[Items stored from a collection]
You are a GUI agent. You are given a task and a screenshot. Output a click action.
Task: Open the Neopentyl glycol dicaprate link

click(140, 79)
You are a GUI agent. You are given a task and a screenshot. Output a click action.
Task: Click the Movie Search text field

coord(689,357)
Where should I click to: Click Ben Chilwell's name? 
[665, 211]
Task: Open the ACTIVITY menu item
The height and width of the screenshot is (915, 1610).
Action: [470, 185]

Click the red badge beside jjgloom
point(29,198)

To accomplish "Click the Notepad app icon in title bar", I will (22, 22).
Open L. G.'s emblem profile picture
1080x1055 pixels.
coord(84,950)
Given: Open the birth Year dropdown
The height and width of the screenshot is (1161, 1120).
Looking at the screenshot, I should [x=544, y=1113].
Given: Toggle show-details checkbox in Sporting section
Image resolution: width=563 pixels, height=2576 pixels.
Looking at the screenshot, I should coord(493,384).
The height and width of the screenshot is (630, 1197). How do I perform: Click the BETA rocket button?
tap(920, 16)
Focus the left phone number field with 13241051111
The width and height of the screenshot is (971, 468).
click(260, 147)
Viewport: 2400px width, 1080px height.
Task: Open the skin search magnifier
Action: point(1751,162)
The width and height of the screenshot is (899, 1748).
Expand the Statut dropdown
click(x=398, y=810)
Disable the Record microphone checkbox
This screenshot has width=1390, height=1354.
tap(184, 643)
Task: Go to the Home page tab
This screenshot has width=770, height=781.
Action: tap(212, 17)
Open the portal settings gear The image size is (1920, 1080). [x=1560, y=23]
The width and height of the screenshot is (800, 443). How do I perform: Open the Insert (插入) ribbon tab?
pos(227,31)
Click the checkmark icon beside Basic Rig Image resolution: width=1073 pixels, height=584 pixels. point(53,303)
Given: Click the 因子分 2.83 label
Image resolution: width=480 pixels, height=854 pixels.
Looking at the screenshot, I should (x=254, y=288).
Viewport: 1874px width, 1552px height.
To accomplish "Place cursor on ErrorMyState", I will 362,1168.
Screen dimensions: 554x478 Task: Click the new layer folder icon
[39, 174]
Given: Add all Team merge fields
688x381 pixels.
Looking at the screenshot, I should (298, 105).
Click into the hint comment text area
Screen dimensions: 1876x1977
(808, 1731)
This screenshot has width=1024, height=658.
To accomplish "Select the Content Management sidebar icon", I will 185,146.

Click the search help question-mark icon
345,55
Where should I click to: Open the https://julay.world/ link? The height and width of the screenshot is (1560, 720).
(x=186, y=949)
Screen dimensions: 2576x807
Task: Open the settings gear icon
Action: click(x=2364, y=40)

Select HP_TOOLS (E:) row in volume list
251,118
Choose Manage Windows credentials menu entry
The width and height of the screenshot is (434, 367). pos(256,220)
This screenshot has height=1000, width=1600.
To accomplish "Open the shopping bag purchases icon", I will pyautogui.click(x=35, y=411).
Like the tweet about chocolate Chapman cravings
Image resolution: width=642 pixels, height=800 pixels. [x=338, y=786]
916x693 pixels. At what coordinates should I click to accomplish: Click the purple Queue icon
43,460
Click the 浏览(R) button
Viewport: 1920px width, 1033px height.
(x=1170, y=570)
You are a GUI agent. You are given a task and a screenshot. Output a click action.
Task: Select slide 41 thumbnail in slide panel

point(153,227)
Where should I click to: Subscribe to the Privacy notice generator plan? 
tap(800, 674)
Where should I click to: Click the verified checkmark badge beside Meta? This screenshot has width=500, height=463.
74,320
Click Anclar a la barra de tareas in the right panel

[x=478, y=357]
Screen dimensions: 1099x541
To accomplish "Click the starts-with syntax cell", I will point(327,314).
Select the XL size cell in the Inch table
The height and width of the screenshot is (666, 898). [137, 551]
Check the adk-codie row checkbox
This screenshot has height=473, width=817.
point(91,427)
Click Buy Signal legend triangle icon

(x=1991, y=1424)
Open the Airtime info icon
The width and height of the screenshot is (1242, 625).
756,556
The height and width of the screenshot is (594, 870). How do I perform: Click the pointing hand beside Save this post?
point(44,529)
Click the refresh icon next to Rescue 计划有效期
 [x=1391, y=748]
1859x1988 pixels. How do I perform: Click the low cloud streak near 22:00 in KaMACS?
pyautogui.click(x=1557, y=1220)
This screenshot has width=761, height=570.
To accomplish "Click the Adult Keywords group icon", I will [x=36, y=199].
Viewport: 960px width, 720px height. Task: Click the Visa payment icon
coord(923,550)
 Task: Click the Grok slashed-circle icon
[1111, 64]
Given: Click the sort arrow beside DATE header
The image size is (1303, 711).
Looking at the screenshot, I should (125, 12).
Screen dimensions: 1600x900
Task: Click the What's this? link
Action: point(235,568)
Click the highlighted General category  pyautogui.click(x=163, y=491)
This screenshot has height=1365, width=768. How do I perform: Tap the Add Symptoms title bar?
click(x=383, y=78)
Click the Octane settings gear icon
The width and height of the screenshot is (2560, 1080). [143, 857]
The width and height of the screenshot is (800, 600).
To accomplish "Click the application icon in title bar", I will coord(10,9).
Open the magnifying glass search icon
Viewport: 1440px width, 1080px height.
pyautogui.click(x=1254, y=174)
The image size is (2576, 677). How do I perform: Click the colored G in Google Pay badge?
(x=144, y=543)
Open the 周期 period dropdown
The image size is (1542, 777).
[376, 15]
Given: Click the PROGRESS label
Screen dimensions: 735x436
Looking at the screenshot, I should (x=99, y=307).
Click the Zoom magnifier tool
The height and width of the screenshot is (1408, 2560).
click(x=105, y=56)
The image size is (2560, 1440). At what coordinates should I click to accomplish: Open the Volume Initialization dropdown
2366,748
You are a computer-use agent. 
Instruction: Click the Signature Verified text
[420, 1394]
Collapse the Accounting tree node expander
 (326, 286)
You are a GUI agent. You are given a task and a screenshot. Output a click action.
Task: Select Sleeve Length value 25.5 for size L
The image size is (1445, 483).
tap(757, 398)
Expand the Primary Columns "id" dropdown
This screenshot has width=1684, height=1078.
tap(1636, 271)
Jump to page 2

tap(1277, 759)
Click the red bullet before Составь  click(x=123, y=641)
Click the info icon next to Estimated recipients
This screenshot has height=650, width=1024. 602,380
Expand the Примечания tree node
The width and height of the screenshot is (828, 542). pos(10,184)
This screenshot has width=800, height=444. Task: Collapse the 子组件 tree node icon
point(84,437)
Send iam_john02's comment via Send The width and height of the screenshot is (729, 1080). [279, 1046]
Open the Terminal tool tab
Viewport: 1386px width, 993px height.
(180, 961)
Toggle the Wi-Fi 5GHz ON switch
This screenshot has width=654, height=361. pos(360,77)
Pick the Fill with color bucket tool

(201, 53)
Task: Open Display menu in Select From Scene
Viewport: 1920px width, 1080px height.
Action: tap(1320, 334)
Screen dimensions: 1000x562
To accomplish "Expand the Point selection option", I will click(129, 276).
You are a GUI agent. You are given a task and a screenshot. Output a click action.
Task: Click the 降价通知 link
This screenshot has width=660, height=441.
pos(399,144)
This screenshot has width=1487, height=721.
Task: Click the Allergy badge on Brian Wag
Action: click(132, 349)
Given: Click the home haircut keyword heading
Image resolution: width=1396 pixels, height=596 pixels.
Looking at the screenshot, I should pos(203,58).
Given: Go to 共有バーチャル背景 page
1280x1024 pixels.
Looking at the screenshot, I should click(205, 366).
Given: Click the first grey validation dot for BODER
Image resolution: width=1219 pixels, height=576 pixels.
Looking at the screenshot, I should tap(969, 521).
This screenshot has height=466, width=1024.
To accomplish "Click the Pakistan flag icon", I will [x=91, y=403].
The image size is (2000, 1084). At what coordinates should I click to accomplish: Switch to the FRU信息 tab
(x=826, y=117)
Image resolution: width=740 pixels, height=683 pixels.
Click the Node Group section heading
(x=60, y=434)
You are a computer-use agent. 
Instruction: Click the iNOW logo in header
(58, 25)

## Your instructions
Can you turn the lines from the one containing "Click the refresh icon next to Rescue 计划有效期" through the one containing "pyautogui.click(x=1557, y=1220)" into a numbered list, leaving out any blank lines?

## Response to this task
1. Click the refresh icon next to Rescue 计划有效期
2.  [x=1391, y=748]
3. 1859x1988 pixels. How do I perform: Click the low cloud streak near 22:00 in KaMACS?
4. pyautogui.click(x=1557, y=1220)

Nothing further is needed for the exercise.